Sometimes a presidential candidate manages to sink his campaign with a single sentence. Sen. John McCain, R-Ariz., did himself in on Sept. 15, 2008, when, on the same day Lehman Brothers declared bankruptcy, he said, "The fundamentals of our economy are strong." The economy promptly fell into the deepest recession since World War II.
For Sen. John Kerry, D-Mass., the moment came on March 16, 2004, when he explained his vote against legislation funding the troops in Iraq and Afghanistan by saying, "I actually did vote for the $87 billion, before I voted against." President Bush's resolute support for the surge in Iraq eventually changed the course of the war.
For Sen. Gary Hart, D-Colo., it came on May 7, 1988, when he dared the national press, "Follow me around. I don't care. I'm serious. If anybody wants to put a tail on me, go ahead. They'll be very bored." Turns out the Miami Herald already had. That same day, it published a story reporting model Donna Rice, not Hart's wife, had been seen leaving the residence early the previous morning.
Now President Obama has added his own game-changing statement to presidential campaign history. Asked Friday to defend his economic record, without blaming Europe, Obama responded, "The truth of the matter is that, as I said, we created 4.3 million jobs over the last 27 months, over 800,000 just this year alone. The private sector is doing fine."

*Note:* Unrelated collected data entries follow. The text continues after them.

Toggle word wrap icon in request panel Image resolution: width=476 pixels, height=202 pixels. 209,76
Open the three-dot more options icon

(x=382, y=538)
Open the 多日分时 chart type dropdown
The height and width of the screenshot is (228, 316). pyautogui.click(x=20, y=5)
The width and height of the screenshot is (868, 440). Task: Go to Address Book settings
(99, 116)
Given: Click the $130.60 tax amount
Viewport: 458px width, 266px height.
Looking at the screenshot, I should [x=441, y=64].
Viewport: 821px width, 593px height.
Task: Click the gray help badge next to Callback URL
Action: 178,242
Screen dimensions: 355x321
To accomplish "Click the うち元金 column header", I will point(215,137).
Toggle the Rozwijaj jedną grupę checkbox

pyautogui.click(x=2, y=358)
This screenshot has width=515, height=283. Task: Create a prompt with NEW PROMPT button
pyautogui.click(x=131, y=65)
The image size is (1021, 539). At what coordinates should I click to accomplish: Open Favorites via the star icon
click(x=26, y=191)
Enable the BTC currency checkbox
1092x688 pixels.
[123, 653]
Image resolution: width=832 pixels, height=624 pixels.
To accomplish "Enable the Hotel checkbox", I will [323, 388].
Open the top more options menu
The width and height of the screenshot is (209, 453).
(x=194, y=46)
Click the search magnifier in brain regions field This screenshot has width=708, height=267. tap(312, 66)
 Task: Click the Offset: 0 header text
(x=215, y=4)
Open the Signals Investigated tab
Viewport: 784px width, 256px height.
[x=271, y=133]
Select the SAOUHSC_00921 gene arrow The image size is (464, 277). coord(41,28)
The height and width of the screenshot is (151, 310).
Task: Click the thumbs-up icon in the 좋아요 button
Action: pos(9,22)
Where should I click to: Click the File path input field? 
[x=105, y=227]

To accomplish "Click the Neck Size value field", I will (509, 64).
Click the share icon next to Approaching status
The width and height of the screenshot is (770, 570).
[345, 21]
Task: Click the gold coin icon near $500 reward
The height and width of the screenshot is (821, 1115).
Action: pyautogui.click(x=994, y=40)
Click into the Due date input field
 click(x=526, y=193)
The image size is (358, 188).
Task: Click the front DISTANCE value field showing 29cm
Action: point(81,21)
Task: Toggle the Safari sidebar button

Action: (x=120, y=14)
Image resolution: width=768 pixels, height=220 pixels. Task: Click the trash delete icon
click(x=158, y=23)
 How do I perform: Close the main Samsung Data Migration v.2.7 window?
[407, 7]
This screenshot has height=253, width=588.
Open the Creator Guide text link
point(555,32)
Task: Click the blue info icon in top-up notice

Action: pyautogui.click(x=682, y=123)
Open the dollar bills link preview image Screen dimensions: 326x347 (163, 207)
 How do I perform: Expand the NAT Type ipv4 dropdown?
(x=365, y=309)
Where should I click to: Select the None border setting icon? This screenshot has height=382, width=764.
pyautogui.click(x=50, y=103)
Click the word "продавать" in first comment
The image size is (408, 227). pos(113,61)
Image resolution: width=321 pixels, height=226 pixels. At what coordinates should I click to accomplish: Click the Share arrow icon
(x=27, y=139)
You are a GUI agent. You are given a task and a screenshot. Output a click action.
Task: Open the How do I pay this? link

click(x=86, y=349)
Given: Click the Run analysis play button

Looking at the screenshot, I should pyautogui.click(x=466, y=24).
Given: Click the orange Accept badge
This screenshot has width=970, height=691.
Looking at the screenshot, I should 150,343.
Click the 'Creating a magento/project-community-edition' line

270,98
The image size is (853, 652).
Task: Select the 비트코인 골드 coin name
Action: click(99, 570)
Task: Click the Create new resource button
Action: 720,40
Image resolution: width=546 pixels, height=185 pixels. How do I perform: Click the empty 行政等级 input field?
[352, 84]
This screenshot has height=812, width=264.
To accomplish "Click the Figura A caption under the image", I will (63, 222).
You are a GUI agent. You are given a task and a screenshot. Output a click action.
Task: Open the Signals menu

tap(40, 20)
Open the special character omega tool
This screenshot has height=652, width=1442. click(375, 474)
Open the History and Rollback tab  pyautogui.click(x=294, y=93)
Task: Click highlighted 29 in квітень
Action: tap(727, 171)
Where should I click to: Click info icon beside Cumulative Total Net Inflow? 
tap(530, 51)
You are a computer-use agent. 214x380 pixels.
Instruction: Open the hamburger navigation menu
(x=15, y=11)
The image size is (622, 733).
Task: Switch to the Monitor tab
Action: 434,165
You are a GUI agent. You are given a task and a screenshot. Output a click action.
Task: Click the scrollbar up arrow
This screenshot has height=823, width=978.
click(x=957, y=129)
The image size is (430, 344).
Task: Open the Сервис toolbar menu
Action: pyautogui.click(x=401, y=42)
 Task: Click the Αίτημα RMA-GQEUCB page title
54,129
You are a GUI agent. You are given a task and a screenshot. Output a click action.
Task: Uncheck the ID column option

No, Mr. President, the private sector of the U.S. economy is not doing fine.
Since Obama became president, the U.S. economy has lost 1 million construction jobs, 599,000 manufacturing jobs, and unemployment has been above 8 percent for a record 40 months. An estimated 46.2 million Americans are now living in poverty, the most ever. Food stamp spending has more than doubled since Obama took office. There are 23 million Americans who are either unemployed, underemployed or have given up looking for work all together. And as of March, there were 5.6 million mortgages either delinquent or in foreclosure.
Yes, the private sector has added an average of 105,000 jobs over the last three months. But that isn't even enough to keep up with population growth, let alone bring down the nation's unemployment rate. By contrast, during the Reagan recovery, private-sector jobs increased by an average of 292,000 a month. According to the American Enterprise Institute's James Pethokoukis, that number is more like 375,000 private-sector jobs a month when it's adjusted for population. By this point in the Reagan recovery, unemployment had been reduced nearly 4 points to 7 percent.
Meanwhile, private-sector gross domestic product grew just 2.6 percent in the first quarter of this year, after rising a measly 1.2 percent last year. By contrast, under the Reagan recovery, private-sector GDP rose 3.8 percent in 1983 and 6.5 percent in 1984.
"In this present crisis, government is not the solution to our problem; government is the problem," President Reagan said at his First Inaugural Address. "It is my intention to curb the size and influence of the federal establishment and to demand recognition of the distinction between the powers granted to the federal government and those reserved to the states or to the people," Reagan continued.
Reagan followed through on his promise and delivered a Second Inaugural Address. If Obama wants another four years in the Oval Office, he'll need to reassess his own economic record.